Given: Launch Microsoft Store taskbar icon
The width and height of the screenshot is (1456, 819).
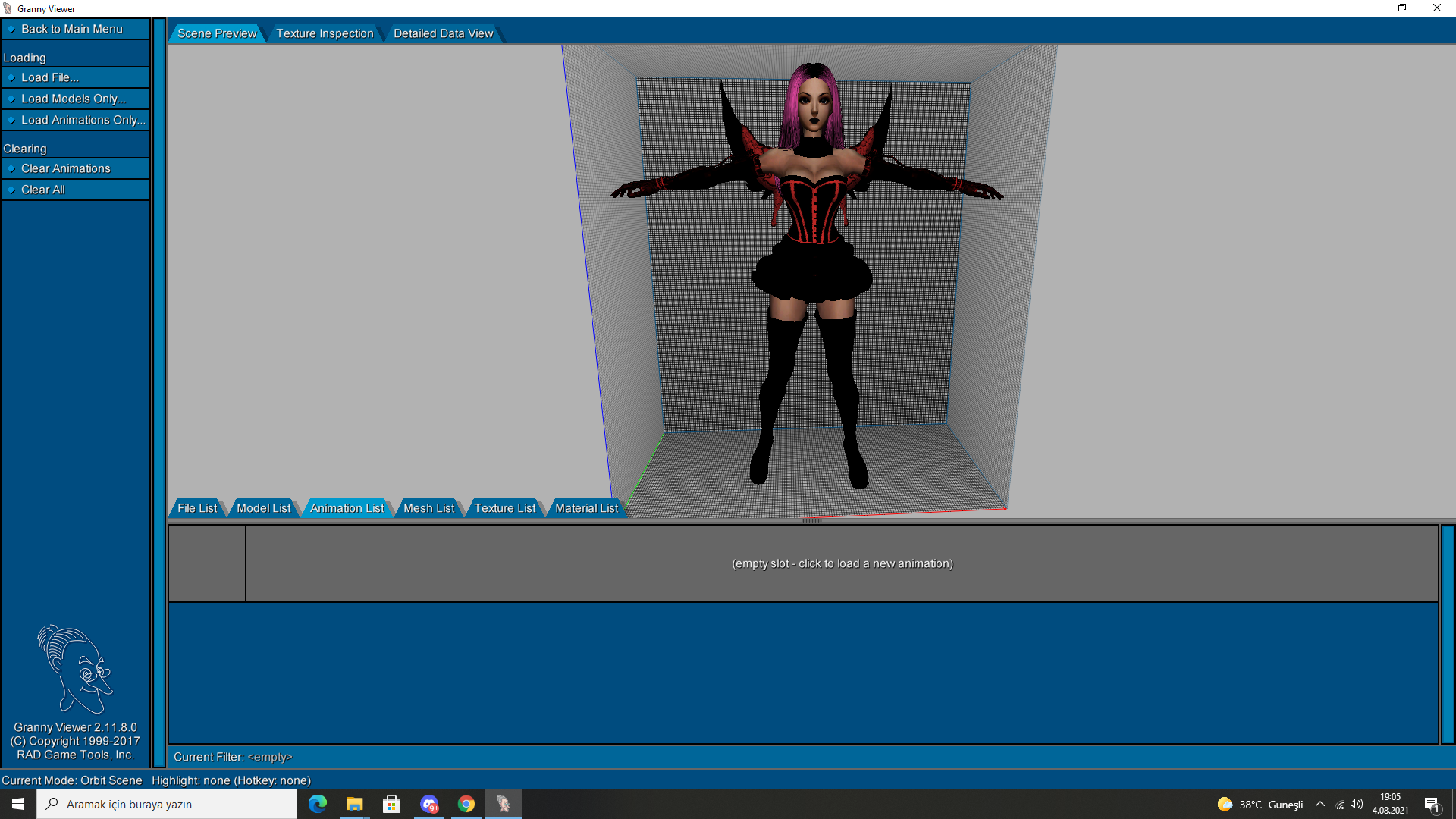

---

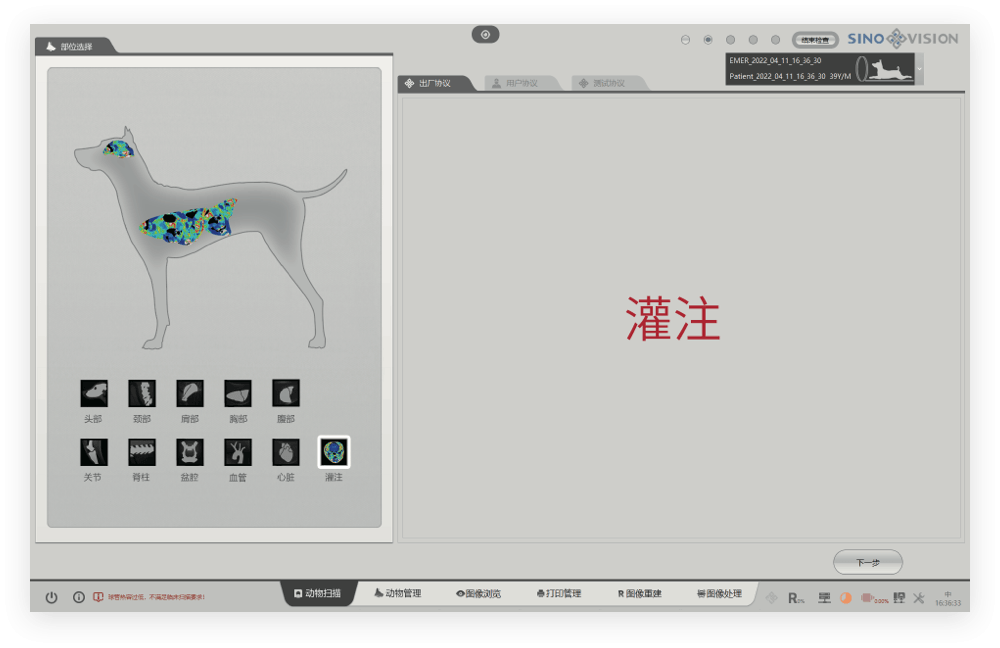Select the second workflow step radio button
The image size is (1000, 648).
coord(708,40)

* * *

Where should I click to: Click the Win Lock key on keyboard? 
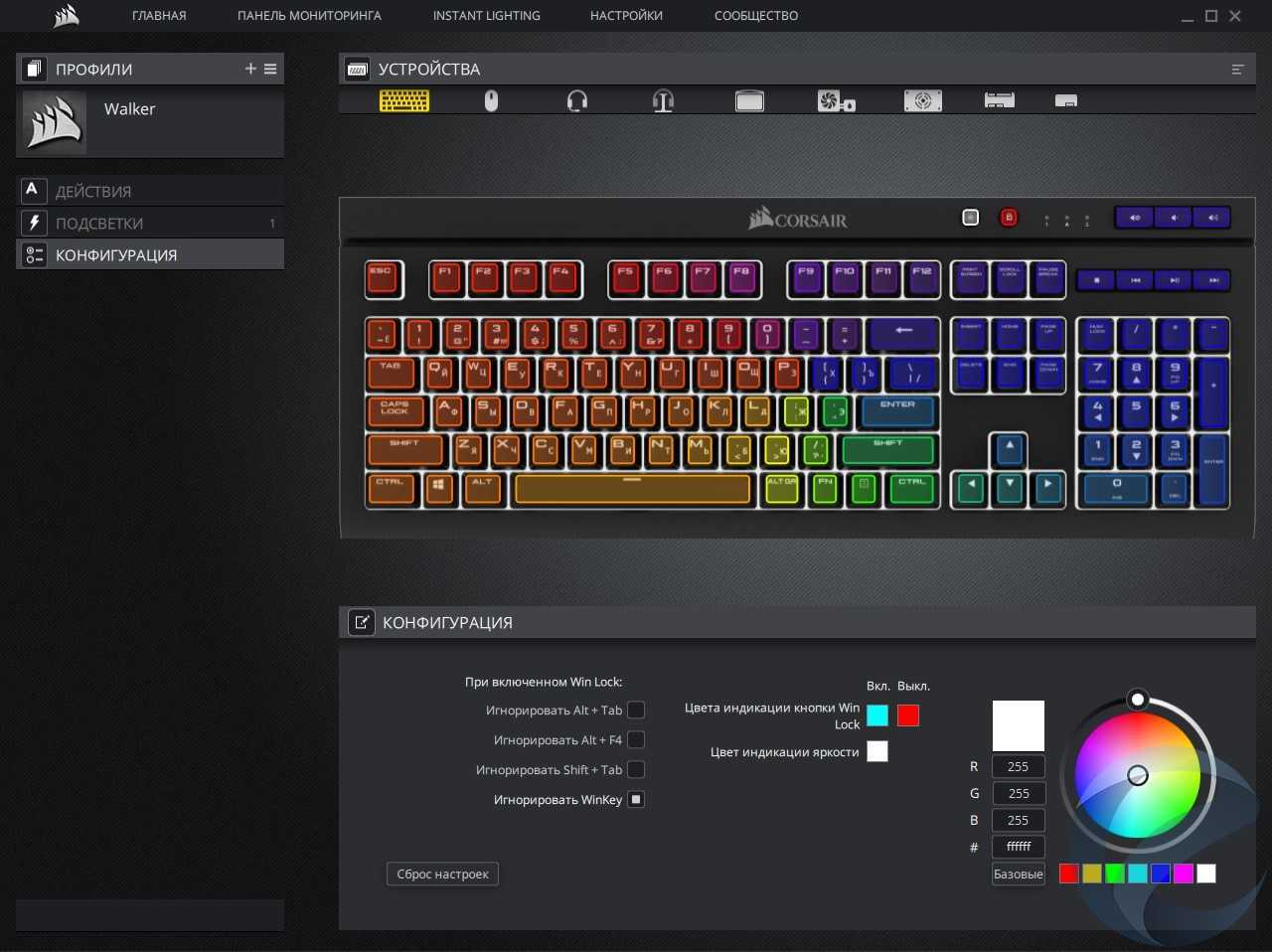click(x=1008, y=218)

JOB | Please copy out everything from the line containing "Given: Launch Microsoft Store taskbar icon" down to the line containing "The width and", both of those lines included, with each line reproduced exactly as it appears in the records.

WORKED SOLUTION |
Given: Launch Microsoft Store taskbar icon
The width and height of the screenshot is (1456, 819).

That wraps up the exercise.